→ Exercise: Give back exactly the lines that start at the one containing "Task: Open the user profile icon" and run to the end of the material, leaving out the pictures.

→ Working data:
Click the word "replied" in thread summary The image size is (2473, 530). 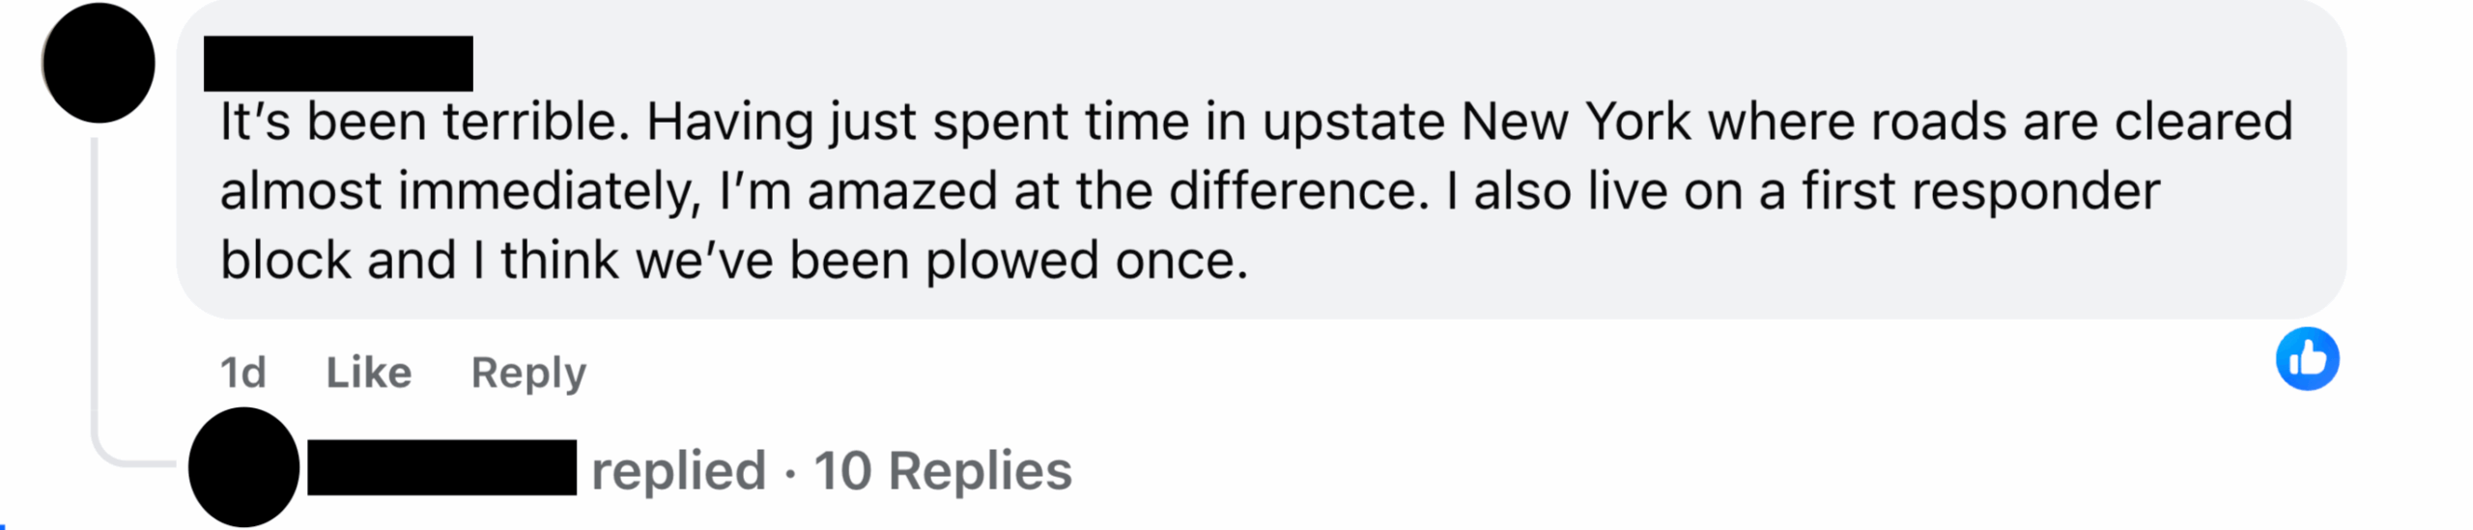coord(678,471)
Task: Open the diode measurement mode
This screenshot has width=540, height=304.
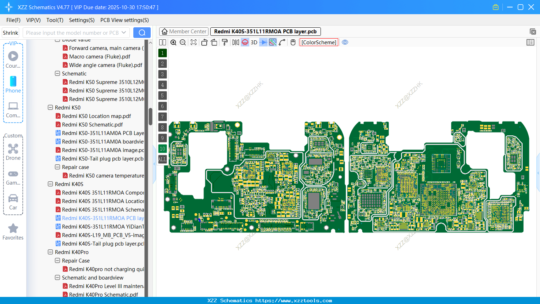Action: 264,42
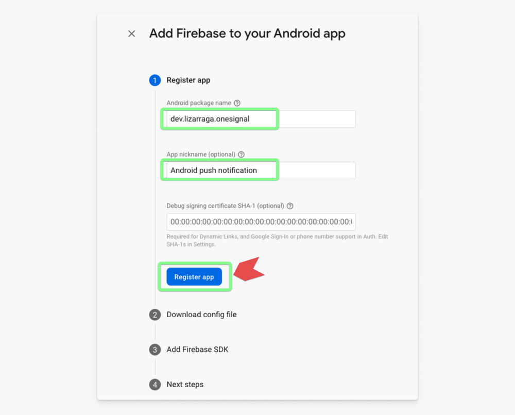Open help for Android package name

(x=237, y=103)
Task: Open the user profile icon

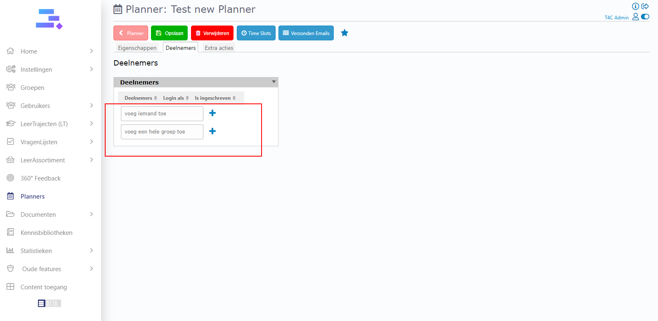Action: pyautogui.click(x=635, y=17)
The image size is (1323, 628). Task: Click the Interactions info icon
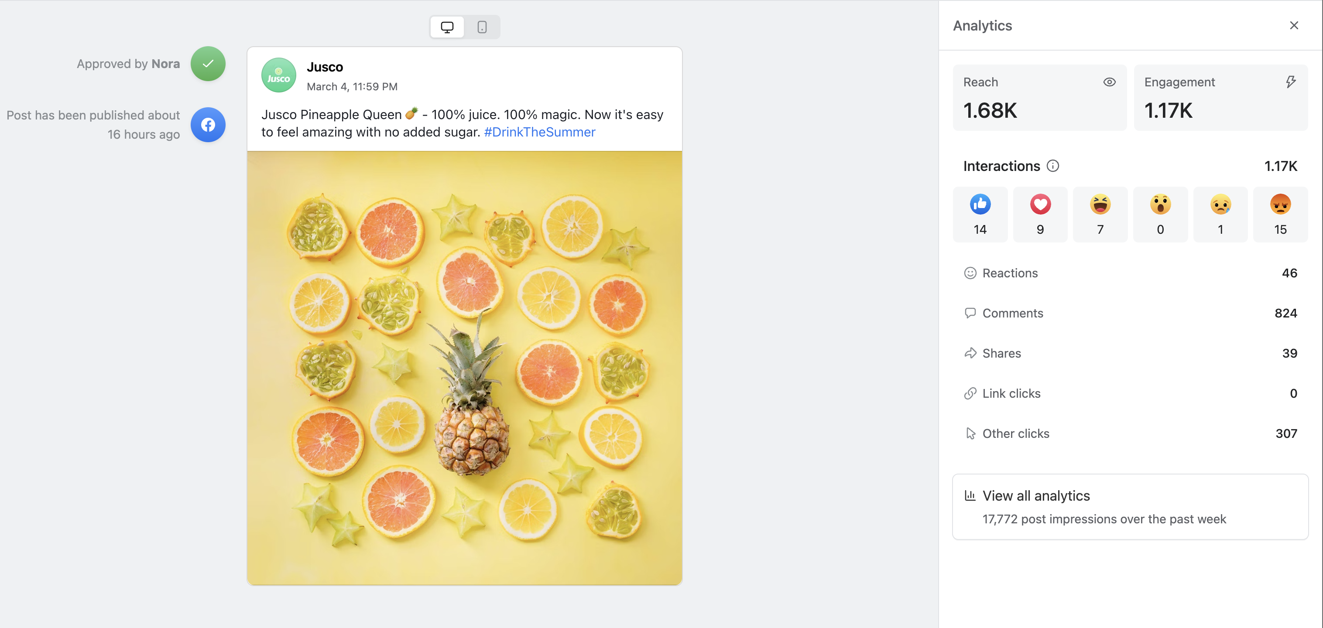click(1053, 166)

→ Result of the exercise:
Task: Open the user profile icon

Action: pyautogui.click(x=635, y=17)
The image size is (1323, 628). Task: Click the Interactions info icon
click(1053, 166)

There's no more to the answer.